Exercise objective:
Only the lines from the top of the data through the line with "The height and width of the screenshot is (642, 800)." should be repeated, each exactly as written.

Data for review:
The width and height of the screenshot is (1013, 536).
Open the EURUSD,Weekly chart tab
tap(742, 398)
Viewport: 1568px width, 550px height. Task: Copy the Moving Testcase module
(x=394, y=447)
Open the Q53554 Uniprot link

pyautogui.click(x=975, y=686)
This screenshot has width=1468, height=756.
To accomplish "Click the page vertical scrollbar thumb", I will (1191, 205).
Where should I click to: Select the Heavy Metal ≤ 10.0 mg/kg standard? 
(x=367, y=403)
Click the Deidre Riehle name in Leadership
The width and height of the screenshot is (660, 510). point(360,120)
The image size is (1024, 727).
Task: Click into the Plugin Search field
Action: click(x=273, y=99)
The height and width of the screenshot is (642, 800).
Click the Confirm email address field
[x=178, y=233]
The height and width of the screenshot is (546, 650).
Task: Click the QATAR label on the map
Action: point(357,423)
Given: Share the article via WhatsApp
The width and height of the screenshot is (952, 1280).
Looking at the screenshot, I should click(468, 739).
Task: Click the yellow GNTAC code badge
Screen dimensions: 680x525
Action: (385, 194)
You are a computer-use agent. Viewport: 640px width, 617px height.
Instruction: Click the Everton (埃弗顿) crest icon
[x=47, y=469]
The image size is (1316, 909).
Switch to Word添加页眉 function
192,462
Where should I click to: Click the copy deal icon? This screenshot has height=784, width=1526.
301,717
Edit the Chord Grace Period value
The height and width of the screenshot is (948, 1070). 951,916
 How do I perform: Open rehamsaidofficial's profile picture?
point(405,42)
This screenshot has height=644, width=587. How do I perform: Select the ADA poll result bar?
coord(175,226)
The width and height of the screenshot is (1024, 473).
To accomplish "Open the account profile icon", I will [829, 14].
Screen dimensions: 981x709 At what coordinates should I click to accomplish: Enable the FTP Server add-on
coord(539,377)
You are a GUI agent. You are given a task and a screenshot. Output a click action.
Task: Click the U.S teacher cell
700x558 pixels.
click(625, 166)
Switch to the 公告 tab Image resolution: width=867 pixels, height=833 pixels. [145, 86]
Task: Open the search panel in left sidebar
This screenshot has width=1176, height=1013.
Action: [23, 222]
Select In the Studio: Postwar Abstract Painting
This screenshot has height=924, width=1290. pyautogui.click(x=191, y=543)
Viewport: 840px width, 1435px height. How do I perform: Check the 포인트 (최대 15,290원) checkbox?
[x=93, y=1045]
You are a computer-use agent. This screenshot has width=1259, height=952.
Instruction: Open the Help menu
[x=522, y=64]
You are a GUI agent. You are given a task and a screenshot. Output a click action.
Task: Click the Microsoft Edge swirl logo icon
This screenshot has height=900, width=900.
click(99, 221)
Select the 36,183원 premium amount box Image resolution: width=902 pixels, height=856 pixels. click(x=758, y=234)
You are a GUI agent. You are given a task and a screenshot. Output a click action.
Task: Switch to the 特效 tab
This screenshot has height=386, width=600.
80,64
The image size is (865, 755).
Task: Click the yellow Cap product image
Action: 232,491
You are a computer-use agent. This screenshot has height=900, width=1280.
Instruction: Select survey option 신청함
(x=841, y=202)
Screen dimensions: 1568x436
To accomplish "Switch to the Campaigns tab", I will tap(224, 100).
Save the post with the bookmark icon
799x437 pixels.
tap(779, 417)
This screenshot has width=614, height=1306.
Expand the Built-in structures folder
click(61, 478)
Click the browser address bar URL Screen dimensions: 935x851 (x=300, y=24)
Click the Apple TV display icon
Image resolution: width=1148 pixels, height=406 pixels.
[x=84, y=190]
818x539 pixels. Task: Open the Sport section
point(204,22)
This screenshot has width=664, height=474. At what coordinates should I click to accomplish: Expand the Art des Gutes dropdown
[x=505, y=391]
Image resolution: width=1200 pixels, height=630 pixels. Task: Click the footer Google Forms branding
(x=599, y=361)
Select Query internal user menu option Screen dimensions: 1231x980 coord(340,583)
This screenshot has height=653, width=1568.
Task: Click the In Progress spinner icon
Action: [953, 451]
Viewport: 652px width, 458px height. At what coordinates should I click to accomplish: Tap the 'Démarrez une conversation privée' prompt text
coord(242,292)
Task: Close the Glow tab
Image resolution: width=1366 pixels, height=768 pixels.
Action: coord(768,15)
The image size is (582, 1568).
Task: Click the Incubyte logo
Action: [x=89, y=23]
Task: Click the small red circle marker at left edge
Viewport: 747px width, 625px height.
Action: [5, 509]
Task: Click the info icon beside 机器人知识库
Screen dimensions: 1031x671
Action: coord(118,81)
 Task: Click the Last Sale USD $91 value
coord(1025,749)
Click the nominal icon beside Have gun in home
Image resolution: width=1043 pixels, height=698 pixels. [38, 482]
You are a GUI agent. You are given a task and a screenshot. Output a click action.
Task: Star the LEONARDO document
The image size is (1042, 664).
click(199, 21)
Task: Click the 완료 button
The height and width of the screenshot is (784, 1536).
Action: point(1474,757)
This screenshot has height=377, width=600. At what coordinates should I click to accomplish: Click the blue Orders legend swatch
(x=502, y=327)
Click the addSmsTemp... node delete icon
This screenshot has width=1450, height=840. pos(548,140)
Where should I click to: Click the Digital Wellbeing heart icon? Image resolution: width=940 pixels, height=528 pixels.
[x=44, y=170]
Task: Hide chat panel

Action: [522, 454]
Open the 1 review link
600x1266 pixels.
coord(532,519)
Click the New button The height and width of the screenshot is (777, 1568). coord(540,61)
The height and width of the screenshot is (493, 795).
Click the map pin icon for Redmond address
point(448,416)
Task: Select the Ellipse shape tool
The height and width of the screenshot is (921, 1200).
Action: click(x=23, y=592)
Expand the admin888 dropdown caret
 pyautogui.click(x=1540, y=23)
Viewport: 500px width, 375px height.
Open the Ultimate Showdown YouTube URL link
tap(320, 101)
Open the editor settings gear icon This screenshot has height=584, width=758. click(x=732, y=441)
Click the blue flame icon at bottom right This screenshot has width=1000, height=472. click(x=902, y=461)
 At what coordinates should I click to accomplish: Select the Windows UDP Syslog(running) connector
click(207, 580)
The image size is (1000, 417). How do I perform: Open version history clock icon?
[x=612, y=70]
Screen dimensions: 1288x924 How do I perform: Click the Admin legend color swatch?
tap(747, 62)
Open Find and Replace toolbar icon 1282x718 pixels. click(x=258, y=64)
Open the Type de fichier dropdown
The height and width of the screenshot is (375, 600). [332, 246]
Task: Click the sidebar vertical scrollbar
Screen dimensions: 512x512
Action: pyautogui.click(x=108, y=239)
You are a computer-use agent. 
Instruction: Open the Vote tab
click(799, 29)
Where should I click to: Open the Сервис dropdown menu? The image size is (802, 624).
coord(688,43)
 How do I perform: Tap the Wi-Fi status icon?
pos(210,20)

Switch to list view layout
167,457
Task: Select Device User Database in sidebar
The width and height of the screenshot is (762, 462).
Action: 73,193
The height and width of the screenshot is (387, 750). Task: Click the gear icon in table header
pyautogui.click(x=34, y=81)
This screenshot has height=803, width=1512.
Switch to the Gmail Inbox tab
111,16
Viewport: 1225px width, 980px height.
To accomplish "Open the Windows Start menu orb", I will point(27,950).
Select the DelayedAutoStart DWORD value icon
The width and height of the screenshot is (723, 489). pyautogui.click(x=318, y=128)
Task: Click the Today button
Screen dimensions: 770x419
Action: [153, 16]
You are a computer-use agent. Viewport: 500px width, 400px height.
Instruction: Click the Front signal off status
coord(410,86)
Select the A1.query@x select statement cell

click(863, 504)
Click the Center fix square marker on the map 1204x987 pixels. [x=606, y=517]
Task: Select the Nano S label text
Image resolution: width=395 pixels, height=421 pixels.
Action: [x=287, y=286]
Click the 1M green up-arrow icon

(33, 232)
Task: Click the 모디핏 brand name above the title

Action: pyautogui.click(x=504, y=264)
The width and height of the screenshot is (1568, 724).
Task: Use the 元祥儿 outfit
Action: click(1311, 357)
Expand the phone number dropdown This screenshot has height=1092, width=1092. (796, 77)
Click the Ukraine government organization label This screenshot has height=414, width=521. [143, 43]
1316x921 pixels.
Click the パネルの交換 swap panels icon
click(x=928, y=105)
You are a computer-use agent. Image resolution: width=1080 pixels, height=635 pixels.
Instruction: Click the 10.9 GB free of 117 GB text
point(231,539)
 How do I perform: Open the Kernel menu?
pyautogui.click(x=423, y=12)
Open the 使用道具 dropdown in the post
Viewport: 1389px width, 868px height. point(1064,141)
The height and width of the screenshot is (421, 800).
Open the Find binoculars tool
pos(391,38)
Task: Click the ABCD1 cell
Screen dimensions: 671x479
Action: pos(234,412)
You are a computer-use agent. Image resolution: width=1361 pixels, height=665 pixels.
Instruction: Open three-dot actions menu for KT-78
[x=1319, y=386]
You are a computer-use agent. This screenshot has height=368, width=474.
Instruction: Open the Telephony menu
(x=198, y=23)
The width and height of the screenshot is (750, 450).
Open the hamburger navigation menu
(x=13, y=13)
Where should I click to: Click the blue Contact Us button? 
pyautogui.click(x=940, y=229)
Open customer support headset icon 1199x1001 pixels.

Output for this task:
The width and height of the screenshot is (1013, 536).
Open the EURUSD,Weekly chart tab
tap(742, 398)
Viewport: 1568px width, 550px height. Task: Copy the Moving Testcase module
(x=394, y=447)
Open the Q53554 Uniprot link

pyautogui.click(x=975, y=686)
This screenshot has width=1468, height=756.
To accomplish "Click the page vertical scrollbar thumb", I will (1191, 205).
Where should I click to: Select the Heavy Metal ≤ 10.0 mg/kg standard? 
(x=367, y=403)
Click the Deidre Riehle name in Leadership
The width and height of the screenshot is (660, 510). point(360,120)
The image size is (1024, 727).
Task: Click into the Plugin Search field
Action: click(x=273, y=99)
The height and width of the screenshot is (642, 800).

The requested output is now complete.